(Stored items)
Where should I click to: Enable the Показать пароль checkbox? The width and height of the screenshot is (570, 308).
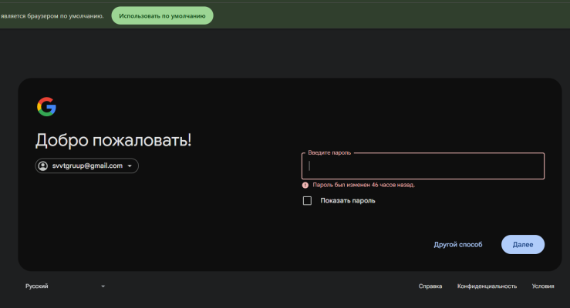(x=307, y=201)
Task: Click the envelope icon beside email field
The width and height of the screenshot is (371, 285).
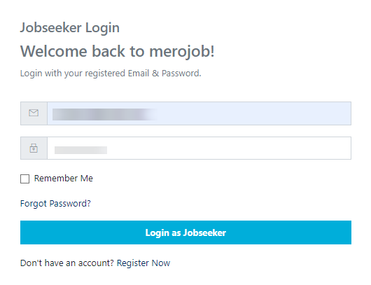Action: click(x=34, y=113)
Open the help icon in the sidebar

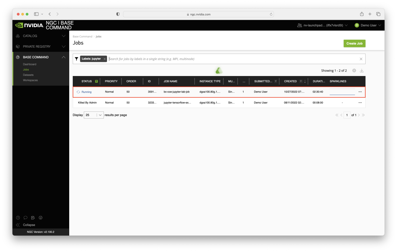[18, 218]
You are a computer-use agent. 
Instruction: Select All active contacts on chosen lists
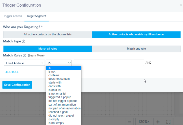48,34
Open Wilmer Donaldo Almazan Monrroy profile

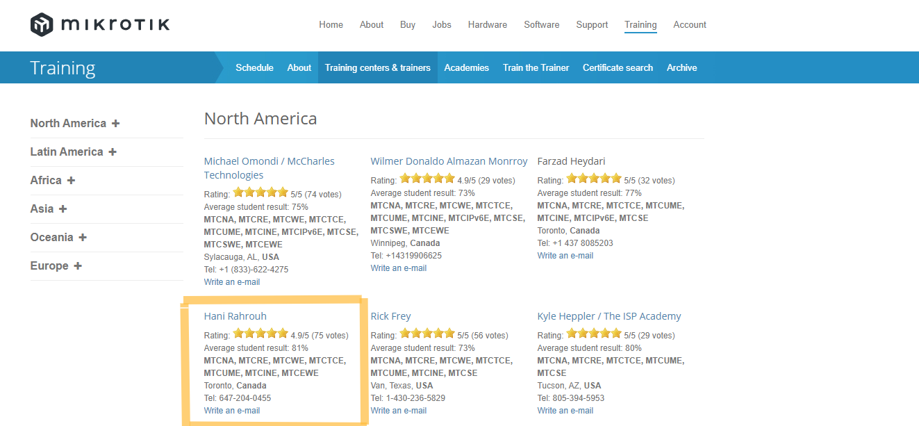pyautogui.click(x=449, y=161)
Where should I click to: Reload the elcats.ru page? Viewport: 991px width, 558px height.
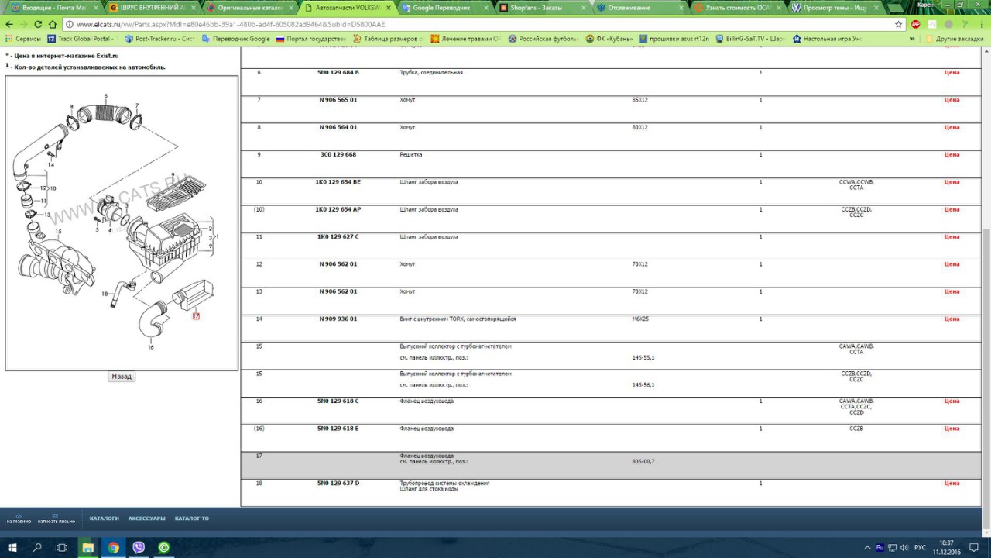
...
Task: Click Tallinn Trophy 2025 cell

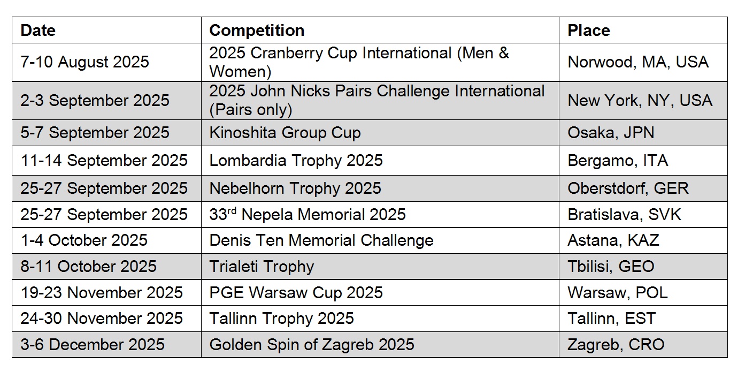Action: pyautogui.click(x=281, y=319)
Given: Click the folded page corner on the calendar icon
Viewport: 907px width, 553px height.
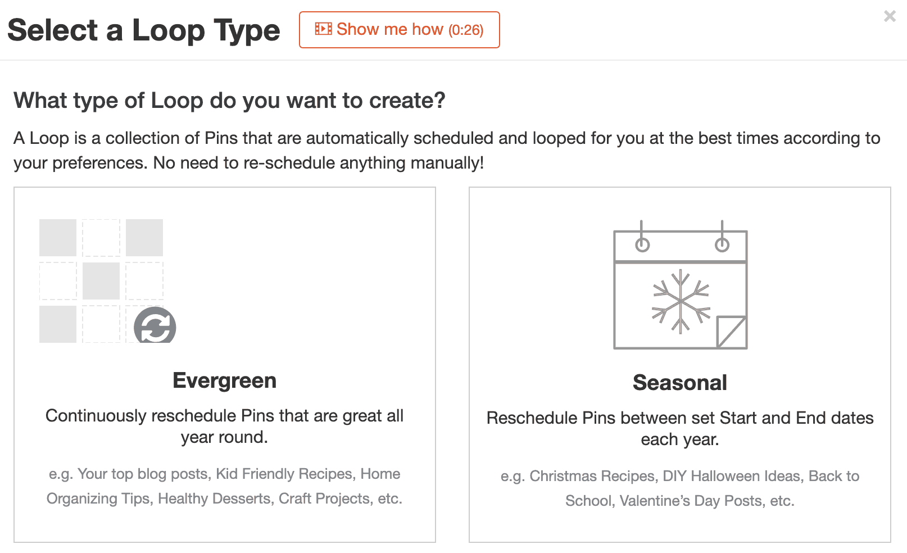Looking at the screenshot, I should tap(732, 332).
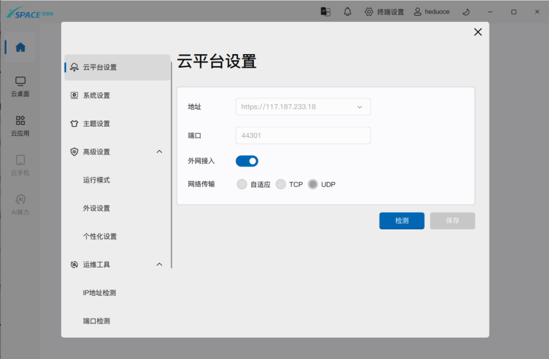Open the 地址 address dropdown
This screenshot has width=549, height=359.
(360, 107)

▶ TASK STATEMENT
Look above and copy only the lines from the one holding "Task: Click the" to the one holding "Where should I click to: Reload", both included, exactly, minus the pictures.

▶ PROBLEM SOLUTION
Task: Click the envelope icon beside email field
The width and height of the screenshot is (371, 285).
Action: click(x=34, y=113)
Open the help icon in the sidebar

[18, 218]
You are a computer-use agent. 
Instruction: Select All active contacts on chosen lists
48,34
Open Wilmer Donaldo Almazan Monrroy profile

pyautogui.click(x=449, y=161)
Where should I click to: Reload the elcats.ru page? Viewport: 991px width, 558px height.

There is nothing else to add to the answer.